Too many different things going on for me - I feel like I'm being tugged in so many different directions. And it's January, ugh.
So I'm thinking about the next post I should do for HuffPo. What topic, whether I should keep doing lists, those are my main issues. And what about this blog? I'm feeling like I'm inside a black hole - have I lost my way? Then there's Client Relations - I'm getting back into it, after holiday distractions, but it's hard when I know the next few weeks are going to be so demanding. I feel so discouraged. It's almost overwhelming, trying to keep up my energy.
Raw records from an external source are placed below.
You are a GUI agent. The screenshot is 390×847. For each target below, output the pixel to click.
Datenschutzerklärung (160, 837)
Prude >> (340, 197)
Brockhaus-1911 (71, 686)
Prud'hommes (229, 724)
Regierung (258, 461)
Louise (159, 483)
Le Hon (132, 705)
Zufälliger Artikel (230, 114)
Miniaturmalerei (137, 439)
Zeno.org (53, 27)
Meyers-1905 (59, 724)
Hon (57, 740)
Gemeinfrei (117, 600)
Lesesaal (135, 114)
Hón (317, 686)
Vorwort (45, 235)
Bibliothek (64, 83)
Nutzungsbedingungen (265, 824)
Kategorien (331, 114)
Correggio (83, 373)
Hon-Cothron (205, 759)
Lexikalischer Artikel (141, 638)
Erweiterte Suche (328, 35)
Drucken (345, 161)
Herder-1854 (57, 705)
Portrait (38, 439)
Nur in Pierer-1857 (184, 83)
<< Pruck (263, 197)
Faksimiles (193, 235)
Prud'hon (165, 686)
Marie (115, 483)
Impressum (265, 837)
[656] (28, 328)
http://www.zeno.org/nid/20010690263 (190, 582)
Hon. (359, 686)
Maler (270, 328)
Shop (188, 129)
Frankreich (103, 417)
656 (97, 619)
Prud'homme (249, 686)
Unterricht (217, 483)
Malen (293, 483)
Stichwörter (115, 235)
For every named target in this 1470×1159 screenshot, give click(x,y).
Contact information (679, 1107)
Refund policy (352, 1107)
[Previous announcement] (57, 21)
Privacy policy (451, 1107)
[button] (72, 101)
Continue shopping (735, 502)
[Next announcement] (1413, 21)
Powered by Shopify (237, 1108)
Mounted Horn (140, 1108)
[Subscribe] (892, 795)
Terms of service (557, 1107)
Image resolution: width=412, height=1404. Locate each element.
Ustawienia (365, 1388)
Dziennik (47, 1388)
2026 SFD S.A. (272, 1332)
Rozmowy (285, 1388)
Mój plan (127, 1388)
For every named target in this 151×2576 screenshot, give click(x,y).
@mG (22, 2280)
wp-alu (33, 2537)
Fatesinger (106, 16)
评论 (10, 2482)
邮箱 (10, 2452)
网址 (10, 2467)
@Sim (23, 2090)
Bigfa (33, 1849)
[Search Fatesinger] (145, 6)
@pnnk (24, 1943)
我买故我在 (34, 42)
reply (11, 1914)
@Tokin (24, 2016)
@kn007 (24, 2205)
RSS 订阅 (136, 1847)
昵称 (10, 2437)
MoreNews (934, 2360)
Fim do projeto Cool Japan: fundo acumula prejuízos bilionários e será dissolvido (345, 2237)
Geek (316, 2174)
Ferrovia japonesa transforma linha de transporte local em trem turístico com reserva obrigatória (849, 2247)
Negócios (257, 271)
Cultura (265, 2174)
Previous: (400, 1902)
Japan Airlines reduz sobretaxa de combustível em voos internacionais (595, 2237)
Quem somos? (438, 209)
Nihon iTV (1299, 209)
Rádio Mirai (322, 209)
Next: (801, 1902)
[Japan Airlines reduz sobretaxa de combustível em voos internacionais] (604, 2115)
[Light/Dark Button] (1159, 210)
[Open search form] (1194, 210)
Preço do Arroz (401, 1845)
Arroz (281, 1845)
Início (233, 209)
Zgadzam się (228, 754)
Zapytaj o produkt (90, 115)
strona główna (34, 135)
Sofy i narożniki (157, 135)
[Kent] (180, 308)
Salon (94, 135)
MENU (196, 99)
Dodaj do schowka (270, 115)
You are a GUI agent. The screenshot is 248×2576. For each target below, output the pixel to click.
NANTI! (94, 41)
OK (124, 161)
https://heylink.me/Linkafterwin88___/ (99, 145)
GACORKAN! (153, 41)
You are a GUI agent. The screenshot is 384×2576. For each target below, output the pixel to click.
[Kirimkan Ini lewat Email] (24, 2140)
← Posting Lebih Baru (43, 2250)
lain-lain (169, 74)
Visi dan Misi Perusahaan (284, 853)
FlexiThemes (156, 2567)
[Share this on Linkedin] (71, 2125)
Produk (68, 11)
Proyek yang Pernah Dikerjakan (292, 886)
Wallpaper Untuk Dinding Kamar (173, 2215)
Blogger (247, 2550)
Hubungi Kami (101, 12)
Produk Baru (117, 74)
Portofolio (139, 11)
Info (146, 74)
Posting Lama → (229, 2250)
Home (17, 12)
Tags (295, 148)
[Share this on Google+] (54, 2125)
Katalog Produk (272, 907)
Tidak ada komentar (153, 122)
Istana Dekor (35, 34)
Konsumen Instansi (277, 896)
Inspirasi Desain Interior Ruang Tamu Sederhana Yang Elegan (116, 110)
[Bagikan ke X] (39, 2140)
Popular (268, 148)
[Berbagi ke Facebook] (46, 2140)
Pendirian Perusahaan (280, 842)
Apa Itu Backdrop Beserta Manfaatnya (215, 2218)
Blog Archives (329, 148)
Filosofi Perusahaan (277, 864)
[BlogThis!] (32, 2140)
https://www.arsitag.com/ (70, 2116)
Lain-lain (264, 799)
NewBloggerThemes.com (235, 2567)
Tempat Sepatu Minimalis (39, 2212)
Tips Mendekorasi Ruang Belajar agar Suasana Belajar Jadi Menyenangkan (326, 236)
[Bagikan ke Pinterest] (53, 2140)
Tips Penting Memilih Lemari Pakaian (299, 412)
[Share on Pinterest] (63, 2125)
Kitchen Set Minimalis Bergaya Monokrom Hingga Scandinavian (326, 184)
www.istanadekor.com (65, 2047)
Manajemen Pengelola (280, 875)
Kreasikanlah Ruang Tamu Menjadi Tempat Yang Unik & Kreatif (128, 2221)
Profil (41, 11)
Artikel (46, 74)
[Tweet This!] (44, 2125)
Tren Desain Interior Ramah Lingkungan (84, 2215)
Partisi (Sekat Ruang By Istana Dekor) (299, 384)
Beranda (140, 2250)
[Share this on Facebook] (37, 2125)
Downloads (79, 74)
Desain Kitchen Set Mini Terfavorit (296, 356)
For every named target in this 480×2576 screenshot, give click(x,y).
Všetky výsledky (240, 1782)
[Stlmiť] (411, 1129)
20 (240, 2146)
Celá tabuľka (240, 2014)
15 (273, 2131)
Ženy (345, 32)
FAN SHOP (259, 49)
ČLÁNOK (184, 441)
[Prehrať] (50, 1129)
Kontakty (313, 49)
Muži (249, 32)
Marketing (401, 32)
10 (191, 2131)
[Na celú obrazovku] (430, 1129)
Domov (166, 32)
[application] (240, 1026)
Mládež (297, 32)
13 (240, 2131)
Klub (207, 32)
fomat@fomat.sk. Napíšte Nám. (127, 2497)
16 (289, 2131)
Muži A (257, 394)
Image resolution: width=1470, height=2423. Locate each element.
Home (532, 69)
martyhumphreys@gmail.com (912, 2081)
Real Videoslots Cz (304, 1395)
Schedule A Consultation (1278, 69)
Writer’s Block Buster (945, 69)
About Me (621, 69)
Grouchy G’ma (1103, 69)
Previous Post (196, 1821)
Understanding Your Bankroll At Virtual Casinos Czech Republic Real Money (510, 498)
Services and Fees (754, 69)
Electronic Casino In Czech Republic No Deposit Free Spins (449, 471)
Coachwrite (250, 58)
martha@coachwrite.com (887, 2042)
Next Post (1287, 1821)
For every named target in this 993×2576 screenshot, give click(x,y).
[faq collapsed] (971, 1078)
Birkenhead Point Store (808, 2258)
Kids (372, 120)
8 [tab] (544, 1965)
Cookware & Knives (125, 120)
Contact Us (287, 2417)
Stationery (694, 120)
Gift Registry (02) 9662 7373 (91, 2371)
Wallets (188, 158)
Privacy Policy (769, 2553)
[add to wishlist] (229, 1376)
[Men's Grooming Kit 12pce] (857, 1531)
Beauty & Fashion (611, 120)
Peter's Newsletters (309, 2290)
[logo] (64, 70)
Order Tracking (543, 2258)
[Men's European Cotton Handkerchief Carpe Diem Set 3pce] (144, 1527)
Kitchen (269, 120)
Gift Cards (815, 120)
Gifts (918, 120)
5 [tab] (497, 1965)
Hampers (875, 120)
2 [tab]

January has been dreadful. Jim's car got nailed in a hit-and-run. My new wheelchair already has 'issues' that haven't been resolved. The basement flooded because the plumbing and septic needed repairs. My car battery died. Then the ABS had to be replaced. My computer blew -- same damn issue as the other two Sony VAIO notebooks I had-- NEVER BUY A SONY COMPUTER!!!! Stem cell trials are still a zillion years away. And its going to be minus twenty outside tomorrow. I know I'm leaving something else out, and it's not just the obscenely high NY property taxes due this week, or how fat I'm feel and that I don't even care right now.
Yeah, I know, bitch bitch bitch.
I figure with so much crap happening in January, I'm getting it all out of the way and the rest of the year is going to be great.